PAYROLL - 22.04.2021

Using salary sacrifice for a cost-free pay rise

The door on tax saving by salary sacrifice has finally closed. However, that doesn’t mean you can’t use salary sacrifice. In fact, it can provide a cost-free way to give your staff a pay rise. Is this something you can take advantage of?

End of an era

The tax advantages of some salary sacrifice schemes for employees, e.g. those involving company cars, which were in place before 6 April 2017 finally came to an end on 5 April 2021. A small number of other schemes can still be used to obtain tax savings but they are of limited application because the benefits they provide won’t suit all, e.g. provision of childcare. However, there’s one type of salary sacrifice that can be used by most employees.

Pension contributions

Salary sacrifice which involves an employee giving up some of their salary in exchange for their employer paying into a pension scheme isn’t subject to the restrictions imposed by HMRC in April 2017. The main reason for this is probably that even before then it didn’t result in any tax savings.

Tip. Whilst there’s no tax advantage to pension contribution salary sacrifice schemes, they can still be used to reduce NI contributions for both employers and employees.

Pension-related salary sacrifice

What makes schemes involving pension contributions more useful than other salary sacrifice arrangements is that most employees either belong to a workplace pension or contribute to a personal pension plan of their own. In either case as an employer you can use this to offer a pay rise to your workers in the form of extra pension contributions at no cost to you.

Example. Despite making losses over the last year because of tough trading conditions, Acom Ltd wants to reward its employees. It can do this at zero cost by entering into a salary sacrifice agreement to pay its employees’ workplace pension contributions. Below is an illustration of how it would work for one of Acom’s employees.

Jack’s annual salary is £48,000 and his workplace pension contributions are £3,000. That’s £250 per month, which after basic rate tax relief is £200. Acom deducts this from Jack’s salary. It agrees to pay his pension contributions (plus a little extra) in exchange for him giving up salary of £3,529 per year. While Jack is giving up more salary than he saves in pension contributions, he will receive the same net pay because his NI contributions are lower. At the same time, Jack’s pension fund is better off because Acom pays the £3,529 it saves by paying him less salary along with the £487 in employers’ NI it saves. A zero cost to Acom and Jack his pension fund is boosted by £4,016 per year - effectively a pay rise of 2.12% (see The next step ).

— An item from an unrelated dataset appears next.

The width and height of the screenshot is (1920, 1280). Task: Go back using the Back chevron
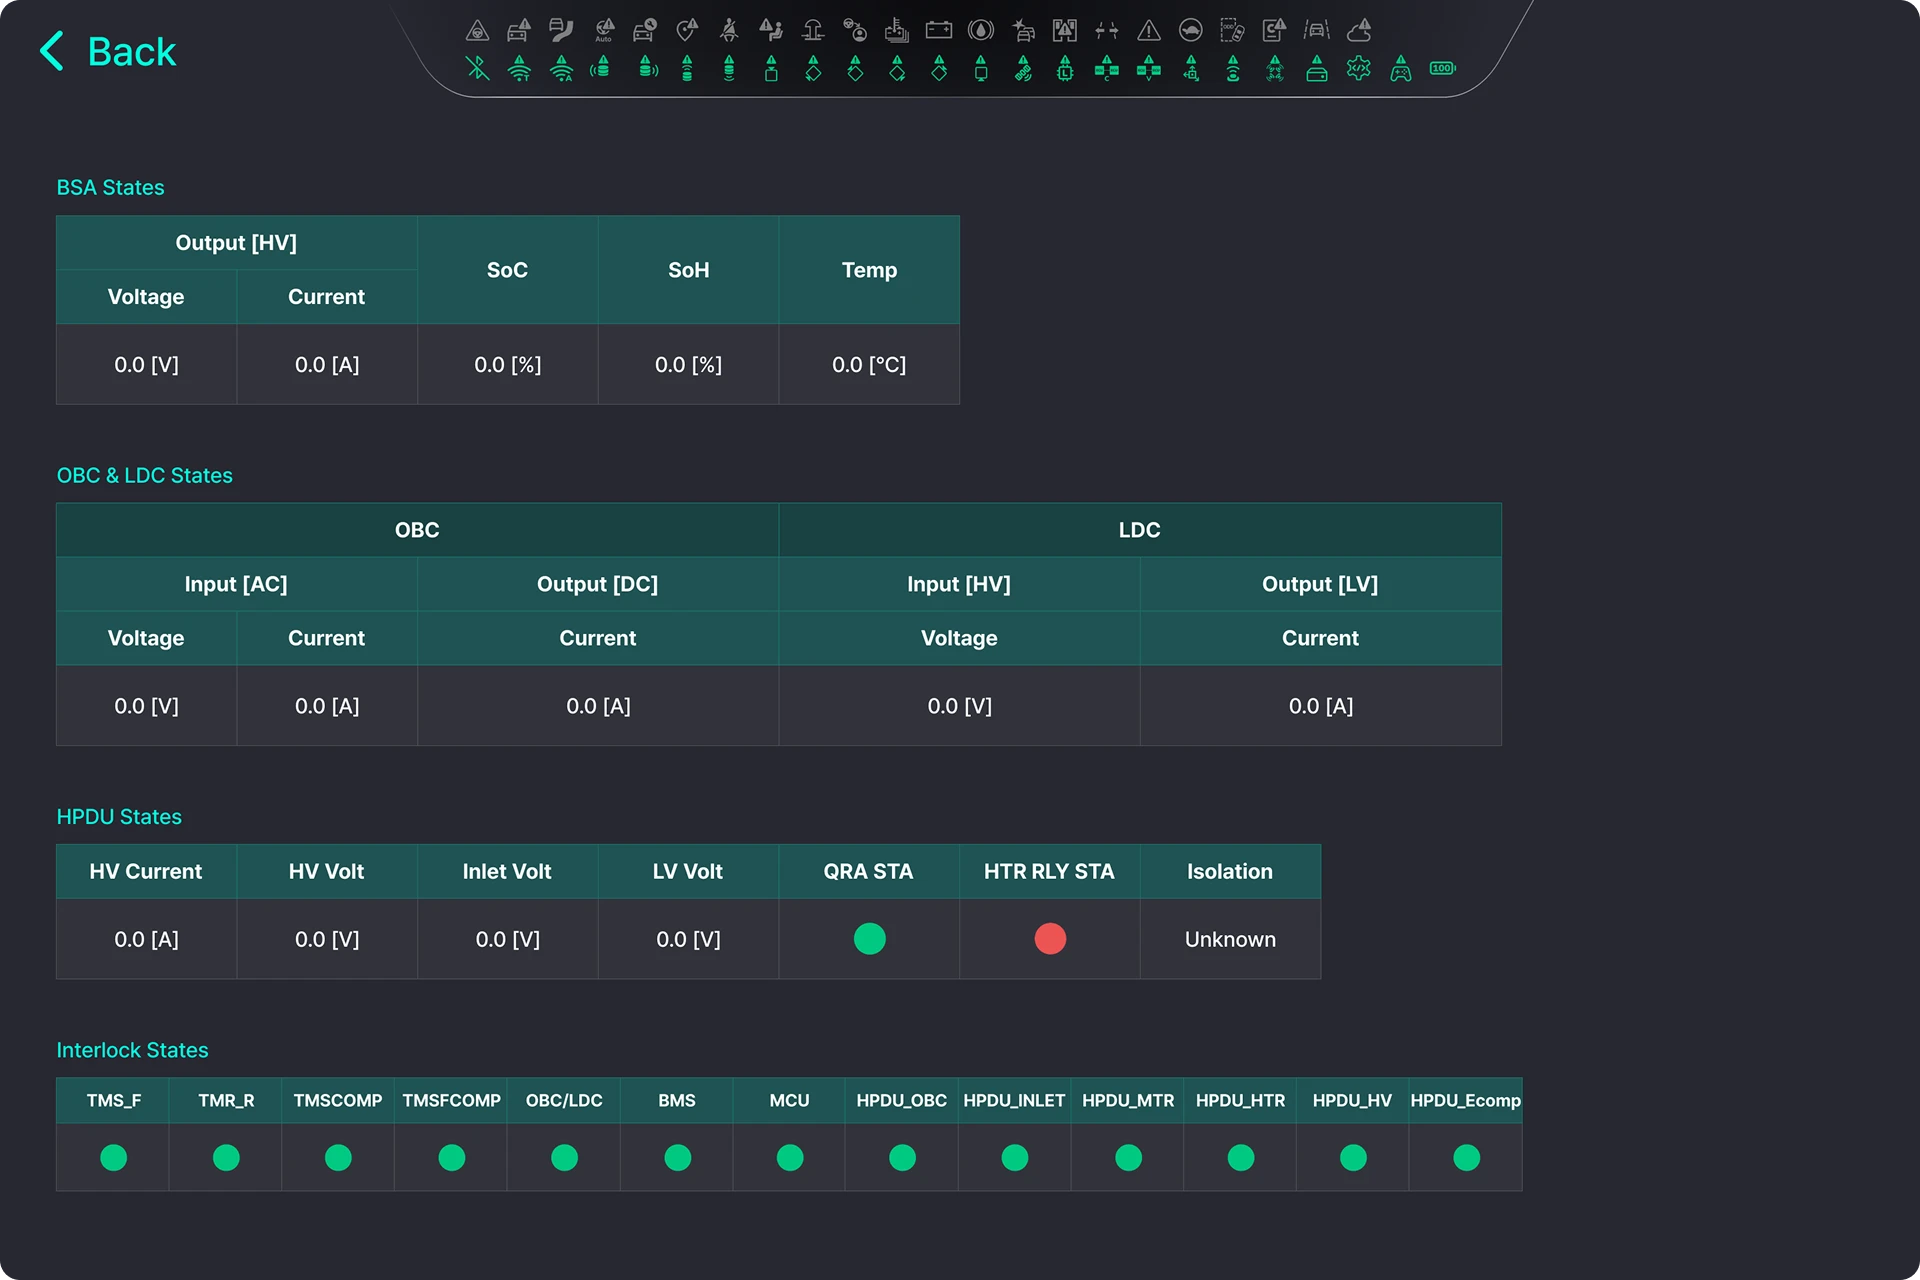pyautogui.click(x=52, y=51)
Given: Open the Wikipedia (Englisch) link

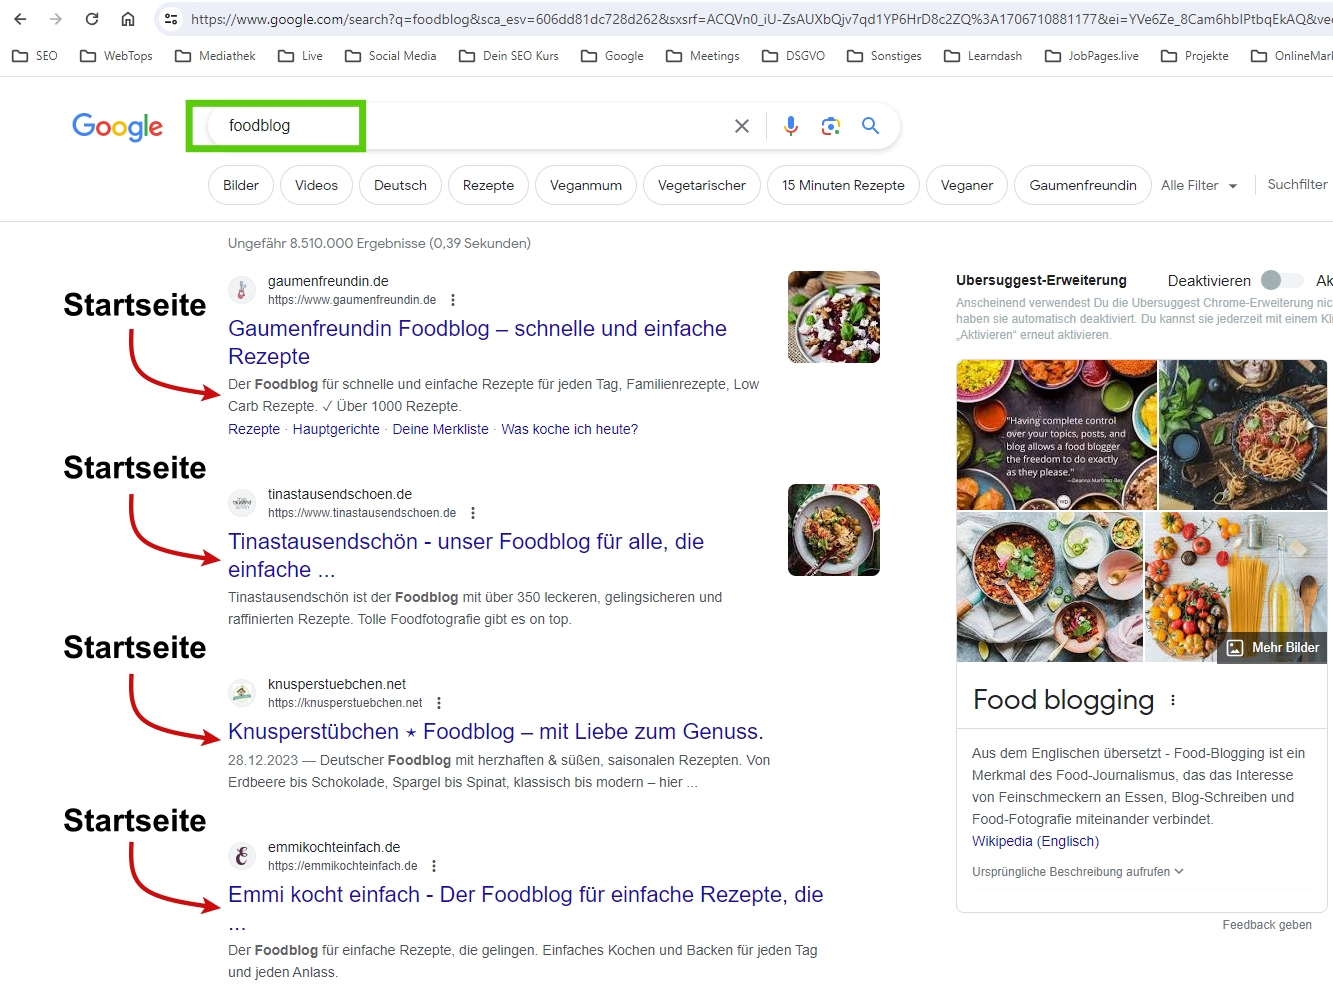Looking at the screenshot, I should [x=1035, y=841].
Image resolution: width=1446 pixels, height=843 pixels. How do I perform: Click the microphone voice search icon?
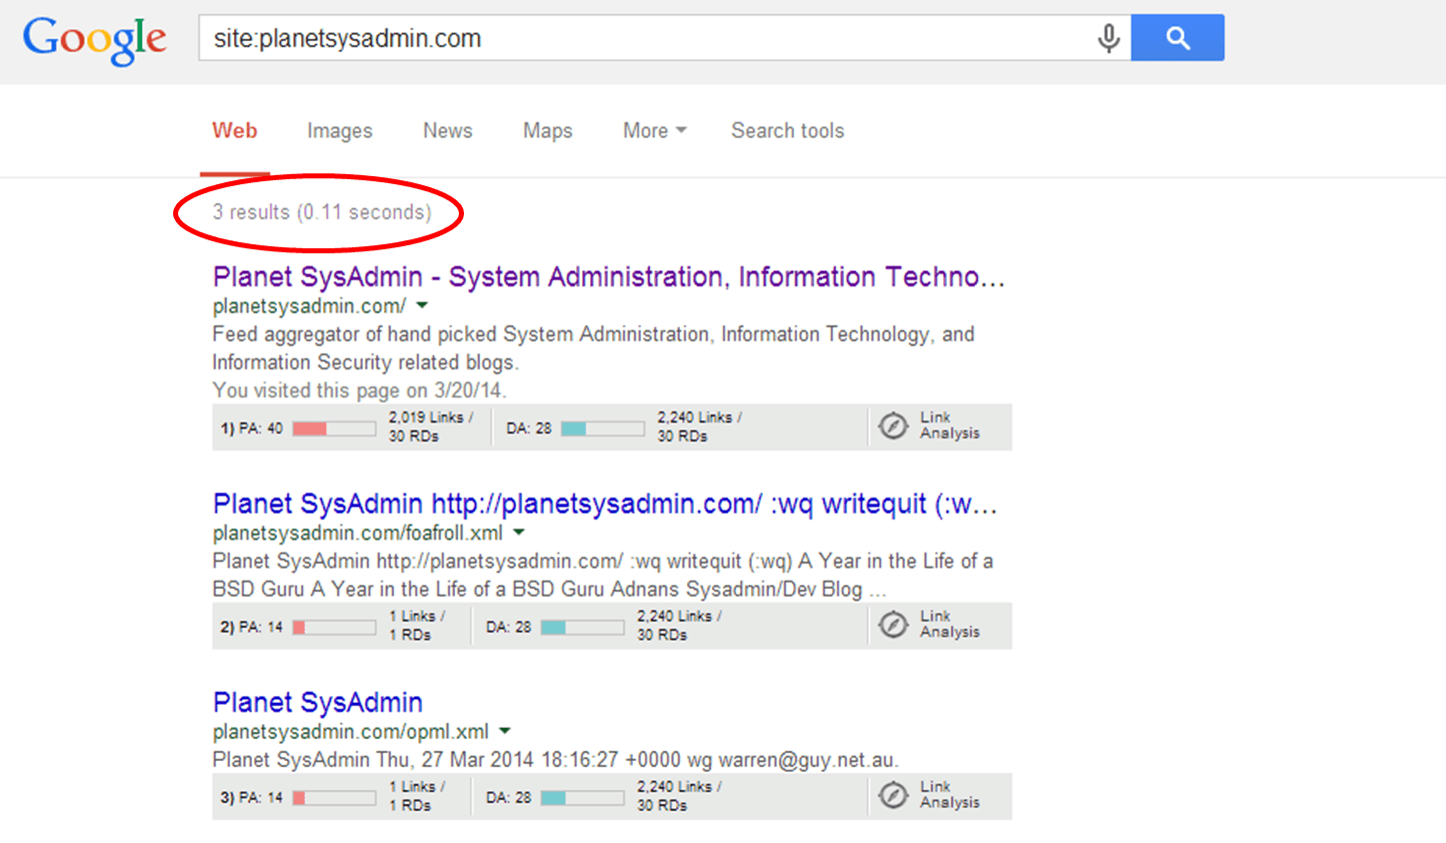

Tip. For 2021/22 a pension-related salary sacrifice produces better results for employees whose earnings are £50,270 (the NI upper earnings limit) or less than those with higher earnings. But in both cases there’s an advantage.

Tip. To be valid it’s important that you get the paperwork for a salary sacrifice right. You must also make your employees aware of all the consequences. If in doubt consult with your accountant or an employment specialist.

For the detailed calculations behind the example, visit https://www.tips-and-advice.co.uk , Download Zone, year 21, issue 14.

A salary sacrifice arrangement linked to pension contributions can increase your employees’ net pay by saving NI contributions. This, along with the NI savings you make, can be used to increase the amount going into your employees’ pensions. For example, this could be equivalent to giving them a 2.2% pay rise.